The East African Rift System holds an estimated 15,000 megawatts of geothermal energy potential, yet only 985 megawatts have been installed across the entire region, with Kenya accounting for 953 megawatts of that total. Njeri Kamau, a project finance analyst at a Nairobi development finance institution, evaluates geothermal proposals monthly but finds that 80 percent of projects stall at the exploration drilling stage because developers cannot finance the USD 5 to USD 8 million per well required before any revenue materialises. AskBiz helps geothermal investors and developers structure the technical, financial, and regulatory intelligence required to move projects from speculative resource estimates to bankable feasibility.

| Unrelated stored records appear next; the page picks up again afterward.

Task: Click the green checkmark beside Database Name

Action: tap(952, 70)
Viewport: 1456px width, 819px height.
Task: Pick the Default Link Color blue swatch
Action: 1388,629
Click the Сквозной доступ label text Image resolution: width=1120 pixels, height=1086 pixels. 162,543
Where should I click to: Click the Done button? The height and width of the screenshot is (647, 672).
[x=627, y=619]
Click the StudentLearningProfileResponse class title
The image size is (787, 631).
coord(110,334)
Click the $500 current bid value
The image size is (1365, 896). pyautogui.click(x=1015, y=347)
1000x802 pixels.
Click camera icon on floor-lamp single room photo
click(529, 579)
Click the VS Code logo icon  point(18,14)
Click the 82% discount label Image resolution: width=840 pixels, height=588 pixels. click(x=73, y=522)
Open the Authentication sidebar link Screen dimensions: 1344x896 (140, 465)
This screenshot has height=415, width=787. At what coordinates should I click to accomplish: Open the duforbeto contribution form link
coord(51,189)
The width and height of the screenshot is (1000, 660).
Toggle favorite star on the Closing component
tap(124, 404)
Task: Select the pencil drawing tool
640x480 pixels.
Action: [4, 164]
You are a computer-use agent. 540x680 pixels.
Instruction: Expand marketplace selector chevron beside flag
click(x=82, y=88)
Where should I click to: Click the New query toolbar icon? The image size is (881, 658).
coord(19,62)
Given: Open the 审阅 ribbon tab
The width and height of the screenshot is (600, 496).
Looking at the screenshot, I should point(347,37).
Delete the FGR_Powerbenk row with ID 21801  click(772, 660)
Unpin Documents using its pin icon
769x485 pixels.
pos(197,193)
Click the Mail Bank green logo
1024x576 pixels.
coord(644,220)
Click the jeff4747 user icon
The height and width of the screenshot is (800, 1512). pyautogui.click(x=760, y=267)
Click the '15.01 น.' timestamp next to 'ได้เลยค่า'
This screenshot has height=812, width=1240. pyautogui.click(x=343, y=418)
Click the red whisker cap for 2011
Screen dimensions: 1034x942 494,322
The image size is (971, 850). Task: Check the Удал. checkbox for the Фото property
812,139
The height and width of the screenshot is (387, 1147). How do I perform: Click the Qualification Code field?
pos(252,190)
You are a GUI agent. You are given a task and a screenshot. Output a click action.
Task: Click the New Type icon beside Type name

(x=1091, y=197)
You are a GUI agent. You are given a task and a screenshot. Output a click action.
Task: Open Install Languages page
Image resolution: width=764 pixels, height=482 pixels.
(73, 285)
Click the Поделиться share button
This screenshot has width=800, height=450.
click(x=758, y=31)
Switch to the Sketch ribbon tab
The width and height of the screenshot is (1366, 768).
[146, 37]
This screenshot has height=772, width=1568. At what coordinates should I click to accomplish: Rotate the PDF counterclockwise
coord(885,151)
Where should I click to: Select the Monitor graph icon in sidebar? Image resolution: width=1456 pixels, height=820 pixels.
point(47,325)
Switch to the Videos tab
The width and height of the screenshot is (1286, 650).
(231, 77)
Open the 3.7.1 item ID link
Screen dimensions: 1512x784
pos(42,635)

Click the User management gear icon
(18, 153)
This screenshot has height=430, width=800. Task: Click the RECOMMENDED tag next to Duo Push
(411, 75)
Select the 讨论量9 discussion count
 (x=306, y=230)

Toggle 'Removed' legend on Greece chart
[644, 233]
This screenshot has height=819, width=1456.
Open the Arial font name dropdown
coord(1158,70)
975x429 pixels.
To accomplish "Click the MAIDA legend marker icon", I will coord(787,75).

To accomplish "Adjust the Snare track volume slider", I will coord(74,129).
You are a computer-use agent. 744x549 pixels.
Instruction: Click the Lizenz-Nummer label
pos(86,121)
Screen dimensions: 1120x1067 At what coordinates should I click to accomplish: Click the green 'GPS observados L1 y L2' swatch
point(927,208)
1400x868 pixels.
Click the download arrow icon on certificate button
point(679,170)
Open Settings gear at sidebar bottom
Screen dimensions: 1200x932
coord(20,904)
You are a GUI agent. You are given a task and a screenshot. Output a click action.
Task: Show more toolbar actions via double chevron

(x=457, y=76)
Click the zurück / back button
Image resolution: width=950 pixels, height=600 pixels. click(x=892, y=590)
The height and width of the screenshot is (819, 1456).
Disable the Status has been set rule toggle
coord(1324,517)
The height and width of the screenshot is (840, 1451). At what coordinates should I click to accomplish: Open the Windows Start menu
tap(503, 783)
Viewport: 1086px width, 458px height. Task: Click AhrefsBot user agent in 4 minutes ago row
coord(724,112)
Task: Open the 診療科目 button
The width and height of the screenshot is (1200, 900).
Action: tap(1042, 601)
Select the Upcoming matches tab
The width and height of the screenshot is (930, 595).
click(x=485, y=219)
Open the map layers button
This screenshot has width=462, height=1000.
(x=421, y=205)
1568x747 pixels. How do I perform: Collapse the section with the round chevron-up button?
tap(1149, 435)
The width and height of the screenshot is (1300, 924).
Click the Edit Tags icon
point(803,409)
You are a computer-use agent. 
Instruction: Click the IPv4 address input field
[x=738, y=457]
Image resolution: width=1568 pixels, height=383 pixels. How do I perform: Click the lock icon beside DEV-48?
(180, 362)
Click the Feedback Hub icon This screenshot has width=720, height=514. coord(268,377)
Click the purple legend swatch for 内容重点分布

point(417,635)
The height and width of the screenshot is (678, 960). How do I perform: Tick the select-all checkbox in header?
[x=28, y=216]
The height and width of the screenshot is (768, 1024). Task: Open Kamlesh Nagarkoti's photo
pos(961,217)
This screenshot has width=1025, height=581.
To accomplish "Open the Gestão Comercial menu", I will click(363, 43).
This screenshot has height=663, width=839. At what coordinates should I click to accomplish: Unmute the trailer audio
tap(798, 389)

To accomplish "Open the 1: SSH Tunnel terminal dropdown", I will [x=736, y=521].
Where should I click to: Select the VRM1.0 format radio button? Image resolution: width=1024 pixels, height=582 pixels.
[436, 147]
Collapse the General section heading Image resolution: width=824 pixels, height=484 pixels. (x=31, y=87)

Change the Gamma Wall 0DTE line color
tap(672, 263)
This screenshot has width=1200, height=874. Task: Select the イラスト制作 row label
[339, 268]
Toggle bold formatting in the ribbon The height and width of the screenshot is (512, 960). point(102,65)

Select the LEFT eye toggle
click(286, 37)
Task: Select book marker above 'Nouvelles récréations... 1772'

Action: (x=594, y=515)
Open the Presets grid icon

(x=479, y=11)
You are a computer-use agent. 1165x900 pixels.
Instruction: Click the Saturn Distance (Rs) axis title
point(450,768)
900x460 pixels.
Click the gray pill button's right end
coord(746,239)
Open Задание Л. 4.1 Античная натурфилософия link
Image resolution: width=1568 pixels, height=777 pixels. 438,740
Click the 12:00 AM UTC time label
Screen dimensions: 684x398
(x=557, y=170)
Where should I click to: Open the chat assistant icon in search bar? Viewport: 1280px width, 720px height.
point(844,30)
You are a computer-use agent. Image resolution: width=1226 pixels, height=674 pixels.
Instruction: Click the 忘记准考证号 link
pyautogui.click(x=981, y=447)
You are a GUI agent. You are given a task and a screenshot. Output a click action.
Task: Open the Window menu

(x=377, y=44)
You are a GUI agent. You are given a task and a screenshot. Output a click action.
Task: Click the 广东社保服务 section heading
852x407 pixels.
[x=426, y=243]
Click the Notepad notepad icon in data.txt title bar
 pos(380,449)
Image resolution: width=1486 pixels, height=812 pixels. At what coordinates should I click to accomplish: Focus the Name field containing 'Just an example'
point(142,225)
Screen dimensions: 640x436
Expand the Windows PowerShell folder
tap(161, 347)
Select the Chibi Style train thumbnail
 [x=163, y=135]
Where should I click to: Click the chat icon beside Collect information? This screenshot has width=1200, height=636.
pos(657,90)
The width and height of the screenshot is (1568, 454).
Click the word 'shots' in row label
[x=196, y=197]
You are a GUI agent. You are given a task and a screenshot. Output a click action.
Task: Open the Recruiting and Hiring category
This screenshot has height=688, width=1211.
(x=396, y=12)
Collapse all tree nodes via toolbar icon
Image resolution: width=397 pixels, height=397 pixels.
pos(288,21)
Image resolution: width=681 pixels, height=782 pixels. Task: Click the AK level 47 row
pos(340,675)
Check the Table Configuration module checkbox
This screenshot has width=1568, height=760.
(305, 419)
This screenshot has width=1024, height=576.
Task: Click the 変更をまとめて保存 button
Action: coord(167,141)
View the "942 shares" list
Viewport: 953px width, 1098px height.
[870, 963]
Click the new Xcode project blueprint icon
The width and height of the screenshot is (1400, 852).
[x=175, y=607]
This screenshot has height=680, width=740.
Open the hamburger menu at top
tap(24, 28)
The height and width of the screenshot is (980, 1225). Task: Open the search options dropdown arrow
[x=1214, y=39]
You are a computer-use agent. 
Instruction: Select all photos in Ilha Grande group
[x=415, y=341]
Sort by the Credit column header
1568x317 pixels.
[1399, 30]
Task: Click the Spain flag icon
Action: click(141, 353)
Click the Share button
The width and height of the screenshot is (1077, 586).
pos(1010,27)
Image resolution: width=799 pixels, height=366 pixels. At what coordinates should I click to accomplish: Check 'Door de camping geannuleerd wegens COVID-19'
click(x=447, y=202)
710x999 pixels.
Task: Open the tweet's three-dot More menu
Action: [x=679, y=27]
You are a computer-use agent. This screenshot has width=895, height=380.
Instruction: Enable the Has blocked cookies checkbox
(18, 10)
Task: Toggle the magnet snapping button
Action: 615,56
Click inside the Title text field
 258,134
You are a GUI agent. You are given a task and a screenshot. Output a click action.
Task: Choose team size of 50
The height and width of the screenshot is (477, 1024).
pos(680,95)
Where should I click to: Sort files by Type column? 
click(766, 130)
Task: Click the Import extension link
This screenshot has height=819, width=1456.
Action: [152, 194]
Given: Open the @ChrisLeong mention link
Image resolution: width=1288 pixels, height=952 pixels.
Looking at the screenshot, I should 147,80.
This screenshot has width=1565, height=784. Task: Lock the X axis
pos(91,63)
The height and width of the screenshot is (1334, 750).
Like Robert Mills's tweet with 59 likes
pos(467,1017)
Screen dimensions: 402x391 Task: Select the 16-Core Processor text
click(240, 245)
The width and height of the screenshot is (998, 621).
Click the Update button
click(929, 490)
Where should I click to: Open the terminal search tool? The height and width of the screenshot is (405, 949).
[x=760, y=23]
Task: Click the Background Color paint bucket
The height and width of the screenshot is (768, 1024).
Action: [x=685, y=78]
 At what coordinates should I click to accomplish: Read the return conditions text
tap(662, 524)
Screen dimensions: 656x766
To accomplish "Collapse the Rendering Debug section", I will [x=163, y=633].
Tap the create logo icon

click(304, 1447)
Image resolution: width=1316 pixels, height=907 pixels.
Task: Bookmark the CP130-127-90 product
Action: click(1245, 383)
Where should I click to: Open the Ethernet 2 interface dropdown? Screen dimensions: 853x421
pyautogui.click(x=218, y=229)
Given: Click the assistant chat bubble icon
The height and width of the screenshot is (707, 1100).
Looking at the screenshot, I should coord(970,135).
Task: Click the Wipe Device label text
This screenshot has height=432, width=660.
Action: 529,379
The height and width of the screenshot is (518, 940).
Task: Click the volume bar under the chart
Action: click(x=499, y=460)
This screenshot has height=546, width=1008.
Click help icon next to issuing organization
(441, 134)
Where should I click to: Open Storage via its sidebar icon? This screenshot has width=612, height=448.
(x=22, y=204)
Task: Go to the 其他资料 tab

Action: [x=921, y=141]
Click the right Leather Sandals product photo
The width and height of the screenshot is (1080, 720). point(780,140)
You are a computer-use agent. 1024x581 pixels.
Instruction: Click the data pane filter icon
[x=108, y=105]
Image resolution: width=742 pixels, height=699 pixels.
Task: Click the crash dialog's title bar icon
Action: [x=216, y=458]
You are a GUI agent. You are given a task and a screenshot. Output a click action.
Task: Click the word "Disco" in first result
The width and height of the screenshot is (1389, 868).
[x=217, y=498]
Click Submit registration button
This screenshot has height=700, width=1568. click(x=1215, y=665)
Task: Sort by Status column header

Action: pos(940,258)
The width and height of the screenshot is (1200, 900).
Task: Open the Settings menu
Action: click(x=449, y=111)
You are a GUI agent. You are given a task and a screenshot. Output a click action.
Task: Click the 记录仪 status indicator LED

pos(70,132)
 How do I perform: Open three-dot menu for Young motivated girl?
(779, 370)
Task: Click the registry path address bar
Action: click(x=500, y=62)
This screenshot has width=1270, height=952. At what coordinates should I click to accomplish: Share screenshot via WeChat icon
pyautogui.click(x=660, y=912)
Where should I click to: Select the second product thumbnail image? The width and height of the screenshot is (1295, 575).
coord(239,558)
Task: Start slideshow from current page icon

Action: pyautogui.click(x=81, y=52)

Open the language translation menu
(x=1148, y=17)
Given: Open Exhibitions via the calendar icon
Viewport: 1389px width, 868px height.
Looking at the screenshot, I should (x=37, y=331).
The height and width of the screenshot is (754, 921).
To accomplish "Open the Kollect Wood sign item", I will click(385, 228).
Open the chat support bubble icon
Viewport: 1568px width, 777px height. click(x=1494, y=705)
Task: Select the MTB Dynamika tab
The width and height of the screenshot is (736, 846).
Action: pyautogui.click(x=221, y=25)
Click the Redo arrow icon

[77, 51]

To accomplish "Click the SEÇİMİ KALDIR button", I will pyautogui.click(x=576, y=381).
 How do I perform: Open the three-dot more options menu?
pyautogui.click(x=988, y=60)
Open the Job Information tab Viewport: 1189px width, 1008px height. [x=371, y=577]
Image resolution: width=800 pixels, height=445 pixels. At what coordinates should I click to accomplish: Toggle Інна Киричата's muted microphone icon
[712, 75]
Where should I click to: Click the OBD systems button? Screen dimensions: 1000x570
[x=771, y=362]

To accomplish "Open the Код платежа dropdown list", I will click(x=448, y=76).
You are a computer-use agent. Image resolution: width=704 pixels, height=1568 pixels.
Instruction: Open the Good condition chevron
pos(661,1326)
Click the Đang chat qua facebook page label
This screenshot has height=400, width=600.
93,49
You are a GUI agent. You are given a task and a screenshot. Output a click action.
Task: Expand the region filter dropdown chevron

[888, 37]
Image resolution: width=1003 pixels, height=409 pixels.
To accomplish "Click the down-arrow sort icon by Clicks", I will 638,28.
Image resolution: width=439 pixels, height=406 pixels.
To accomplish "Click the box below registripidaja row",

  • Fifteen Thousand Megawatts Trapped Below the Surface
  • Njeri Kamau and the Proposals That Stall at Well Number Two
  • The Risk-Return Profile That Institutional Investors Misread
  • Beyond Kenya: Ethiopia, Djibouti, and the Untested Prospects
  • How AskBiz Structures the Geothermal Intelligence Stack

Fifteen Thousand Megawatts Trapped Below the Surface#

The East African Rift System stretches over 6,000 kilometres from the Afar Triangle in Ethiopia to Mozambique, and along its length geological surveys have identified geothermal resources with an estimated combined potential of 15,000 megawatts or more. This is baseload power, available 24 hours a day regardless of weather, season, or time of day, a characteristic that distinguishes geothermal from solar and wind and makes it uniquely valuable for African grid systems that desperately need reliable generation capacity. Kenya has led the continent in geothermal development, building 953 megawatts of installed capacity primarily at the Olkaria geothermal complex in Nakuru County, operated by the Kenya Electricity Generating Company. Olkaria alone supplies approximately 30 percent of Kenya total electricity generation, making Kenya one of the most geothermal-dependent power systems in the world. Ethiopia has installed 7.3 megawatts at the Aluto Langano plant with plans for significant expansion. Djibouti, Tanzania, Uganda, and Rwanda have identified geothermal resources at various stages of exploration but have not yet commissioned any significant generation capacity. The gap between 15,000 megawatts of estimated potential and 985 megawatts of installed capacity is not explained by lack of investor interest. Geothermal projects routinely attract expressions of interest from development finance institutions, sovereign wealth funds, and infrastructure investors. The gap persists because of a specific and well-understood bottleneck: exploration drilling risk. Unlike solar or wind projects where the resource assessment relies on weather data that is abundant and relatively inexpensive to collect, geothermal resource confirmation requires drilling exploration wells to depths of 2,000 to 3,000 metres at a cost of USD 5 to USD 8 million per well. A typical geothermal field requires three to five exploration wells before the resource can be declared commercially viable with sufficient confidence to attract project finance. This means USD 15 to USD 40 million must be invested before a project reaches the stage where conventional debt and equity financing structures apply. This exploration phase carries genuine geological risk because approximately 30 to 40 percent of exploration wells drilled in East African prospects fail to encounter commercially viable steam flows.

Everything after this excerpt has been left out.